ACTIVITY => In the blog post about Cristina Yang, how many seasons did she spend on Grey's Anatomy before leaving?

READING TEXT =>
She's got her priorities straight |
Television
will never be the same. Cristina Yang, the sassy and smart surgeon from Grey’s
Anatomy has left after 10 seasons.
I’ve watched
Grey’s Anatomy for as long as I can remember. I remember being upset that I had
to go to my fourth grade open house, because I was missing the crucial episode
where one of the characters was moving from Seattle to Los Angles. It’s been
something I’ve watched with my mom for almost a decade.
I’ve
learned life lessons from the show: whenever there was a teen pregnancy, my mom
would also comment to me about the importance of protection and being smart.
She even went thorough a phase when she wanted me to be a medical researcher
because of the show. I, unfortunately for her, had other ideas.
What I’ve
gained most from Grey’s and Cristina is that it’s ok to be the best. She is a
woman who isn’t afraid to prove that she works harder and practices more than
any other surgeon her age, male or female. She demands excellence from everyone
around her, instead of kowtowing to everyone else.
Who needs a white dress? |
I touched
on the topic of marriage earlier in this blog, but Cristina puts it all to
shame. She was married, once, but it happened on her terms and she didn’t both
wearing a white dress, saying it was racist and sexist. When her husband wanted
kids, she refused to agree because she didn’t want to have to sacrifice her
award winning medical career. She knew what she wanted, and she wasn’t afraid
to go out and get it. That type of role model was important for me as I’ve gone
through high school and countlessly chosen academics or extracurricular
activities over trying to be a social butterfly that I’m not.
Most
importantly, Cristina taught me how to be a friend. That sometimes it’s ok to
bond with someone based not on what you both like, but on the ‘dark and
twisty’-ness that you both have been through. Friendships aren’t just gossiping
and sharing hair/makeup trips at a nail parlor/hair salon. Cristina’s
friendship with Meredith involved the two of them putting each other first,
over their significant others, even when it involved kicking the significant
other out of bed. There was no ‘hierarchy’ of boyfriend/girlfriend over friends
that can sometimes evolve with modern relationship.
I
appreciate that Shonda Rhimes, the creator/writer of Greys’s didn’t choose to
end Cristina’s life when Sandra Oh, the actress who played Cristina, decided
she was through, as Rhimes has done with so many other characters. I can
continue to believe that Cristina is off doing wonderful things in Switzerland,
still free of the ties that she refused to let bind her, living her feminist icon cardio god life.

GIVEN DATA =>
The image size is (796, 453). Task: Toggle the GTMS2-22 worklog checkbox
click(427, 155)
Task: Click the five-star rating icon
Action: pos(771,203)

RESULT BELOW => 10 seasons.